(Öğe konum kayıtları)

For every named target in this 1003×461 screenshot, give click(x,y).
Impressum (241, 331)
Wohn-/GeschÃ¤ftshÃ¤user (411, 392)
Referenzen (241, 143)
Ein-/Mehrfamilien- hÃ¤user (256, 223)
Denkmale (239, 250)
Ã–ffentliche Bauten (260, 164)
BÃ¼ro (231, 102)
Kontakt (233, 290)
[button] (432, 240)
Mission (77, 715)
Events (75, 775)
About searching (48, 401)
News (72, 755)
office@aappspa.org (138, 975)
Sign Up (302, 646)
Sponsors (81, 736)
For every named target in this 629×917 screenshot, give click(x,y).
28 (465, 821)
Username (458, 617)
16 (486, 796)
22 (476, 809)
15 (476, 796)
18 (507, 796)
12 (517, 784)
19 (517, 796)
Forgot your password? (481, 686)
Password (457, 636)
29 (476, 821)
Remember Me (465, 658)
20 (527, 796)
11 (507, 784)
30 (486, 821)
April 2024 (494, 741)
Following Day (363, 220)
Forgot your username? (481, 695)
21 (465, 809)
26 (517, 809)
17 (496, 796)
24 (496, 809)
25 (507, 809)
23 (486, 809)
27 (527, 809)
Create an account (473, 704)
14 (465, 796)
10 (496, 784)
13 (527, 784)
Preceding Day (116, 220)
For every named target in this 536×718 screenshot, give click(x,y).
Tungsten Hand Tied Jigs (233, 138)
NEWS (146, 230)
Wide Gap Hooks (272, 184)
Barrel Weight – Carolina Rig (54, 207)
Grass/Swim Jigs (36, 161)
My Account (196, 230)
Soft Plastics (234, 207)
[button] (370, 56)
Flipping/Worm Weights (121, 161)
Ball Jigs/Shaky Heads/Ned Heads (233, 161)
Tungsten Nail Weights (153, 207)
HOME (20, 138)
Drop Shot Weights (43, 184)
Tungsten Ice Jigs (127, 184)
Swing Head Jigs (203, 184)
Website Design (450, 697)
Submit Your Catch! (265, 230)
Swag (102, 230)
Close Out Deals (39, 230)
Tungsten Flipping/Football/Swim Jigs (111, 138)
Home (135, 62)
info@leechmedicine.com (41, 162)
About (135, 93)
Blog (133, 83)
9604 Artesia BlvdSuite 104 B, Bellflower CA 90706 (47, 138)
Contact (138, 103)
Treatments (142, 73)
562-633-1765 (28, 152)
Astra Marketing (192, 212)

## Çözülecek Problem
Listenin başından "18 (507, 796)" ifadesini içeren satıra kadar (bu satır dahil) olan satırları, "Sponsors" yerine "Partners" koyarak yeniden yazınız. Diğer her şey aynı kalmalıdır.

## Problemin Çözümü
For every named target in this 1003×461 screenshot, give click(x,y).
Impressum (241, 331)
Wohn-/GeschÃ¤ftshÃ¤user (411, 392)
Referenzen (241, 143)
Ein-/Mehrfamilien- hÃ¤user (256, 223)
Denkmale (239, 250)
Ã–ffentliche Bauten (260, 164)
BÃ¼ro (231, 102)
Kontakt (233, 290)
[button] (432, 240)
Mission (77, 715)
Events (75, 775)
About searching (48, 401)
News (72, 755)
office@aappspa.org (138, 975)
Sign Up (302, 646)
Partners (81, 736)
For every named target in this 629×917 screenshot, give click(x,y).
28 (465, 821)
Username (458, 617)
16 (486, 796)
22 (476, 809)
15 (476, 796)
18 (507, 796)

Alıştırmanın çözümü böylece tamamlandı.